Dysregulation of kidney structural polysaccharides and miRNA-21/SIRT1/NF-κB axis of injury and fibrosis in thioacetamide-induced nephrotoxicity is protected by resveratrol.

Abstract

MicroRNA-21 (miRNA-21) expression is increased in patients with kidney disease, and polysaccharides provide the structural scaffolding of the glomerular and tubular basement membranes.We investigated whether the induction of renal injury by the industrial toxic chemical thioacetamide (TAA) can dysregulate the kidney miRNA-21/SIRT1/NF-κB axis as well as the structural polysaccharide content of the kidney tissue, and whether treatment with the polyphenolic compound resveratrol can inhibit these adverse effects.Kidney injury was induced in rats by TAA (200 mg/kg) injections. The protective group of rats was pre-treated with resveratrol (20 mg/kg) prior to kidney injury and subsequently kept on resveratrol until culled.TAA intoxication caused a significant (p < 0.0001) modulation in kidney and blood levels of miRNA-21, the tissue renoprotective molecule SIRT1, NF-κB p65, kidney structural polysaccharides, the macrophage biomarker cluster of differentiation 68 (CD68), tissue inhibitor of metalloproteinases-1 (TIMP-1) mRNA, hypernatremia, urea, and creatinine, as well as albuminuria that were significantly (p ≤ 0.0187) protected by resveratrol.
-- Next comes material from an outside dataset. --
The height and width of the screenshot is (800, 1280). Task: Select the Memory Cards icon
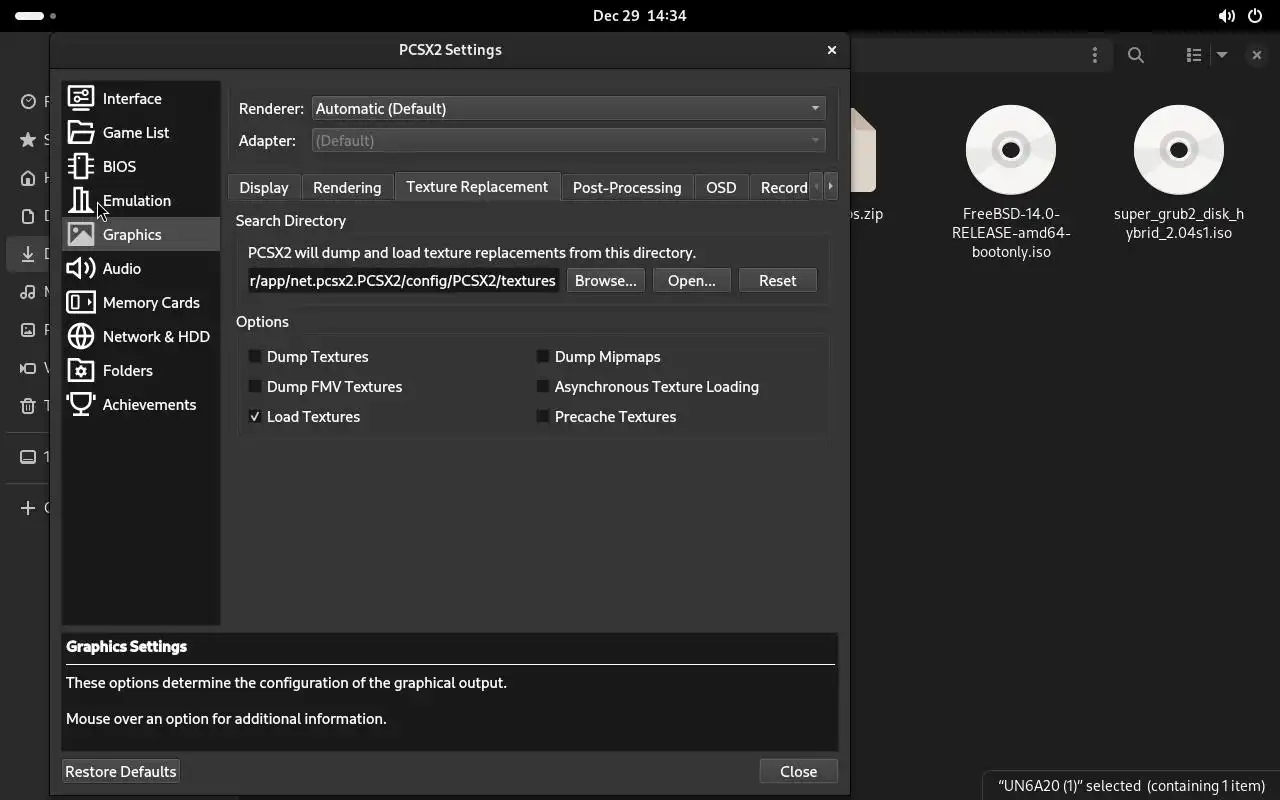click(81, 302)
Furthermore, a significant correlation between the miRNA-21/SIRT1/NF-κB axis, structural polysaccharides, renal fibrosis, and renal injury biomarkers were observed.These findings demonstrate an association between renal injury induced by TAA intoxication and the dysregulation of the kidney miRNA-21/SIRT1/NF-κB axis and polysaccharide levels while being protected by resveratrol.